1 Shared Memory Parallelization
2 Distributed Memory Parallelization
- 2.1 Preparation
  - 2.1.1 Submitting MPI jobs
3 Combining Distributed and Shared Memory Parallelization

Wait! If you're breaking your job up into 100 pieces and running each one as a totally separate job (aka "embarrassingly parallel") you don't need the information on this page. Just run 100 sbatch commands. If you would like advice on writing a script to do those 100 sbatch, or information on job arrays - one sbatch command that submits 100 separate jobs - contact Research Computing.

O2 supports:

shared memory parallelization on a single node, typically multithread, such as OpenMP
distributed memory parallelization across multiple nodes, typically multitask such as MPI
a combination of the two.

Very Important: Submitting a parallel job will not make that job run parallel unless the application you are running explicitly supports parallel execution. If you try to run a serial application as parallel you will always waste resources and might end up with a corrupted output.

Note for Orchestra Users:

Differently from Orchestra (our older cluster), in O2 we use a tool called cgroups which constrains each job to have access only to the number of cores explicitly requested and therefore allocated by the scheduler on a given node. If a job seems to run slower on O2 than it did on Orchestra it is possible that in Orchestra the job was using more cores than what explicitly requested and this is not allowed on O2.

Shared Memory Parallelization

Many standard applications now have flags to run multithreaded. Threaded applications can use multiple cores on a node, but each multithreaded process/job requires access to the same physical memory on the node and it is therefore limited to run on a single node (i.e. shared memory). The most common type of multithread application uses the OpenMP application programming interface http://www.openmp.org

To submit a job that uses multiple cores, you must specify the number of job cores you want to use with the sbatch flag -c Ncores. The maximum number of cores that can be requested with this approach is 20

The following example submits a job requesting 4 cores (all on the same node), a total of 10 GB of memory and a WallTime of 24 hours using the sbatch --wrap="" flag to pass the desired executable. The same job submission can be done using a script to pass slurm's flags and commands to be executed, see the main docs for more information.

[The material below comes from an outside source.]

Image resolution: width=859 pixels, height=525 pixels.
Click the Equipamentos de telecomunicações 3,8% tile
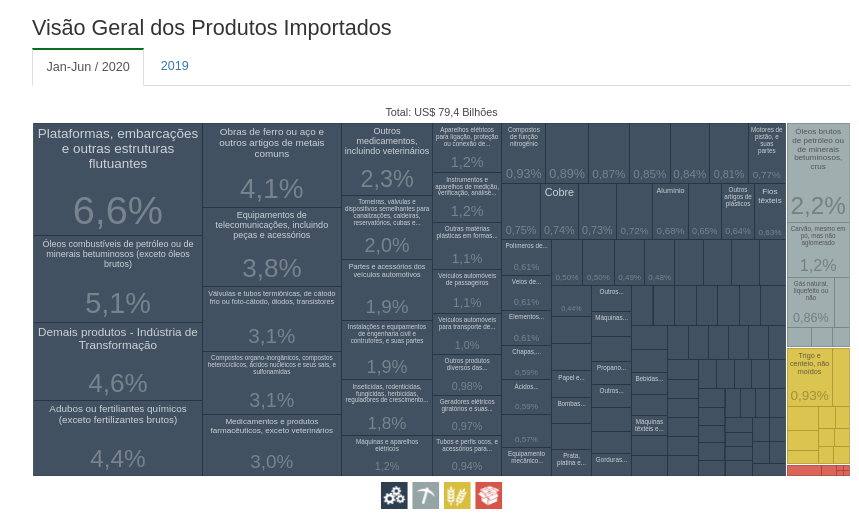tap(272, 247)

sbatch -p medium -t 24:00:00 -c 4 --mem=10000 --wrap="your_multithreaded_application"

Note that each application may have a different way of specifying the number of threads to execute, for example bowtie uses -p to choose a number of threads. Please see the documentation for your particular application to see the appropriate flag, which is usually for a number of cores, nodes, cpus, or threads. You can also ask Research Computing for help with a particular application.

If your workflow does not contain any type of multithread or multitask parallelization but it starts multiple independent and cpu-consuming processes within the same job you should still request an appropriate number of cores using the above -c Ncores flag, (typically 1 core for every process). For example:

sbatch -p short -t 4:00:00 -c 2 --wrap="application_1 & application_2; wait"

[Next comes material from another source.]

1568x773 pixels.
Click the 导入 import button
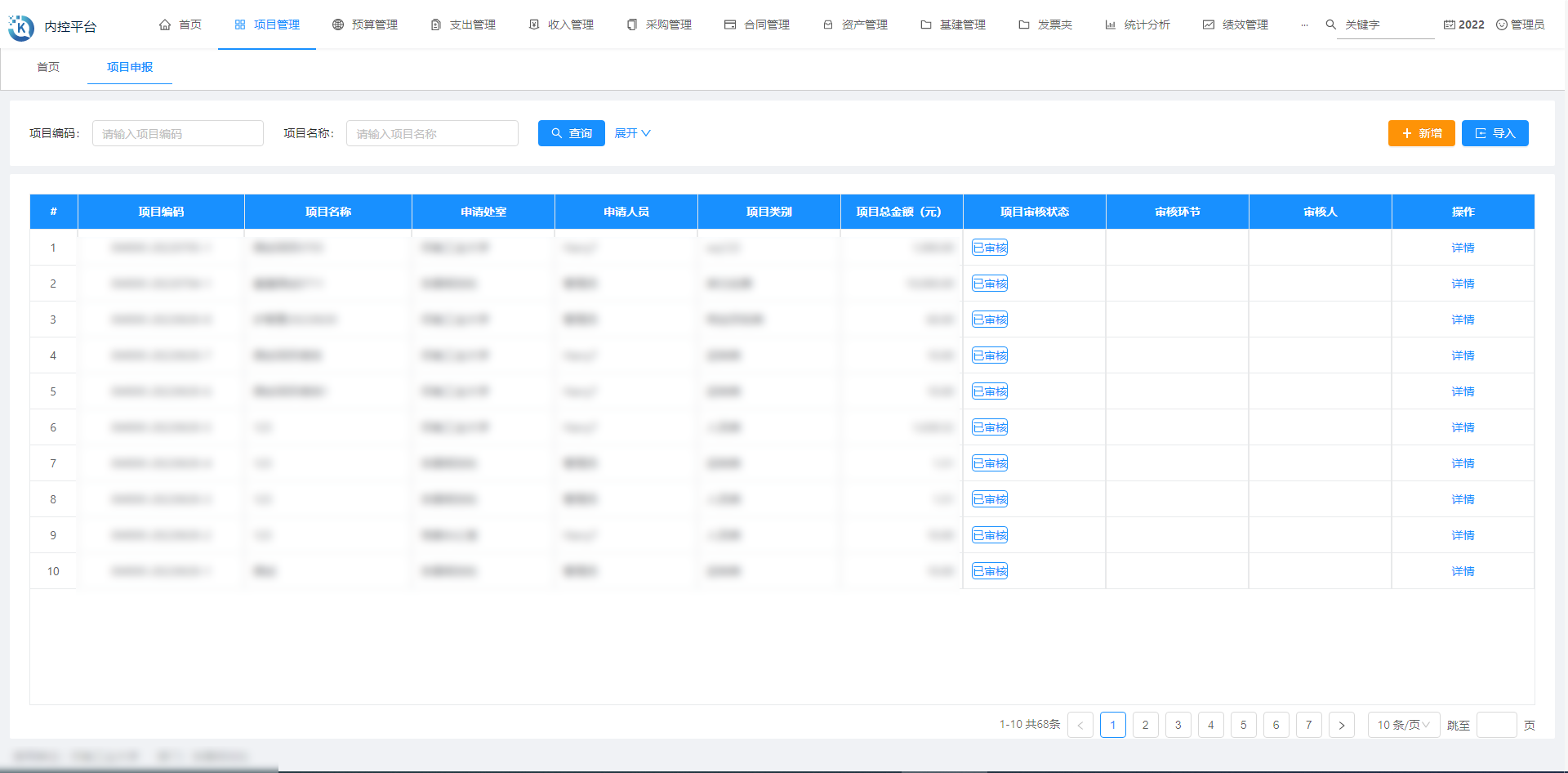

Note that in this case the command wait must be included at the end to ensure that all the applications started in parallel have finished.

This type of parallel job can be submitted to any of the available partitions (short,medium,long,interactive,priorirty) except the mpi partition.

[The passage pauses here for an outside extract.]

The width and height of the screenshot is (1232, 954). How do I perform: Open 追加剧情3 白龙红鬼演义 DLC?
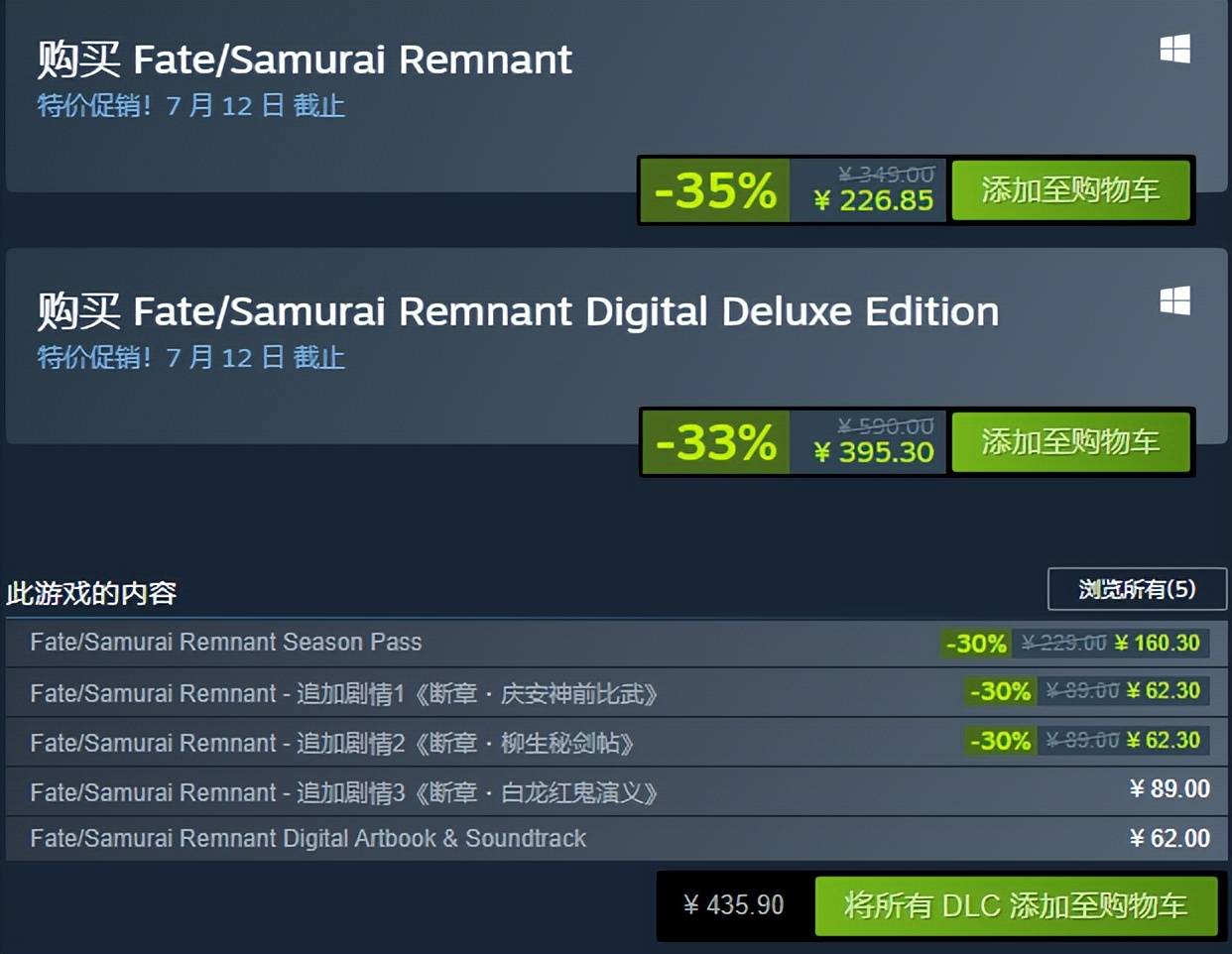point(343,791)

Distributed Memory Parallelization

Many fewer programs allow distributed memory parallelization, although a number of important bioinformatics programs do use it to speed up execution for large analyses. This option is used for multitask applications capable of running in parallel over a distributed memory system where the allocated cores are not (necessarily) on the same node. The different tasks are usually capable of communicating via network with each other to exchange data, which is a necessary step since each task has only access to its own memory. In addition the parallel tasks in this type of application are usually initiated by a wrapper that interfaces with the scheduler to know all the different nodes where the cores were allocated.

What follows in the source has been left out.